+++ Passage shown

# Machining Helical Gears



## Oldmechthings (Feb 3, 2008)

A little over a year ago I built a scale model Gatling gun. For this project I needed a pair of helical gears. They could have been purchased from a bearing supply house, but there is not much satisfaction in buying something that someone else has made when you can do it yourself.
If you think about it, a helical gear is a short section of a vary course pitch screw with multiple leads; as many leads, as teeth in the gear. Theoretically you could machine a helical gear in a lathe, but actual practice and theory do not always coincide. However if you set up a work holding spindle on the mill table, that represents the lathe spindle, and gear it to the table traversing screw, that represents the lathe lead screw, the theory works great. By the way I did not invent this idea, I just adapted what others had already done to my own mill.







A bracket was built and several gears machined that will remain a permanent part of the fixture. Note that I even installed reversing gears, just like on a lathe, so it will machine both right and left hand helix. Then change gears are needed in order to get the proper ratios, and I just used the gears from an old antique lathe in my collection. It took an extra pair of reduction gears more than used on a lathe, but that was worked in too. When it was all put together the counterbalance knob on the regular mill handle hit the gears so I had to make a new different shaped handle.

++++++

**What is being asked:** Rewrite the post on machining helical gears from "# Machining Helical" up to and including "do it yourself.", putting "steam engine" in place of "Gatling gun". The data have nothing to do with the post on machining helical gears.

+++ Information supplied

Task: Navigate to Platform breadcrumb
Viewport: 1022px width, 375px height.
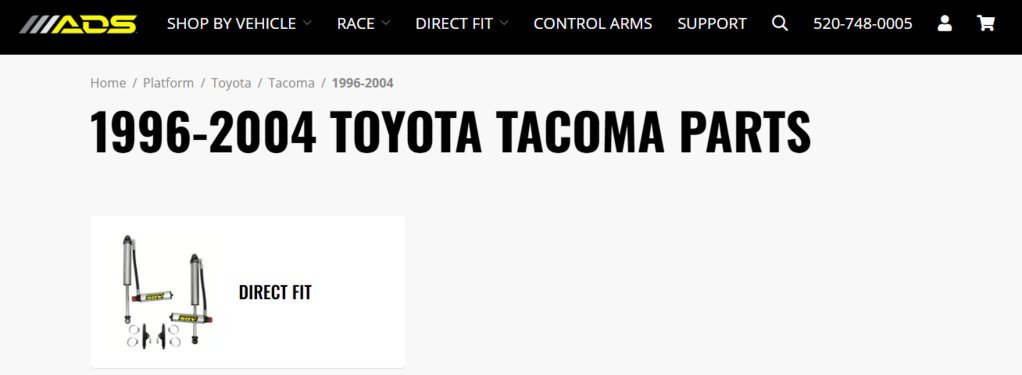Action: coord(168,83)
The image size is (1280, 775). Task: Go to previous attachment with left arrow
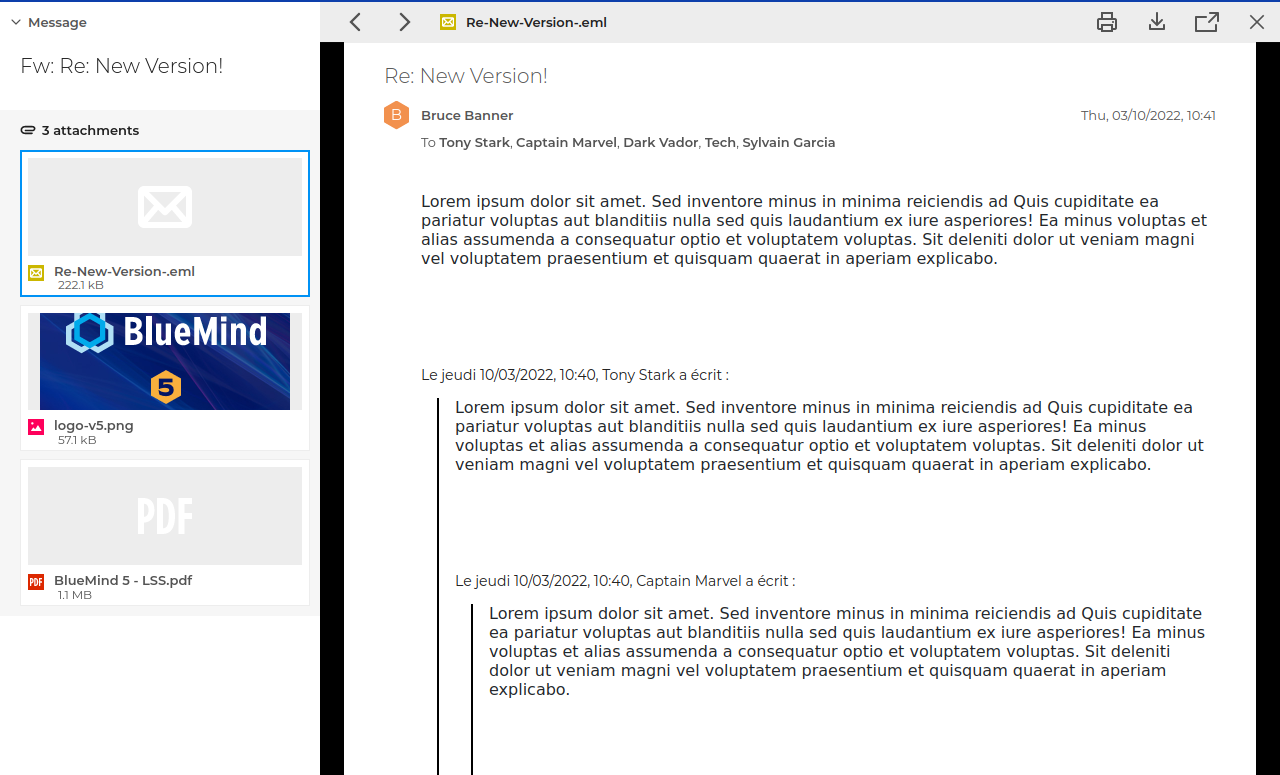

++++++

**Exercise answer:**
# Machining Helical Gears



## Oldmechthings (Feb 3, 2008)

A little over a year ago I built a scale model steam engine. For this project I needed a pair of helical gears. They could have been purchased from a bearing supply house, but there is not much satisfaction in buying something that someone else has made when you can do it yourself.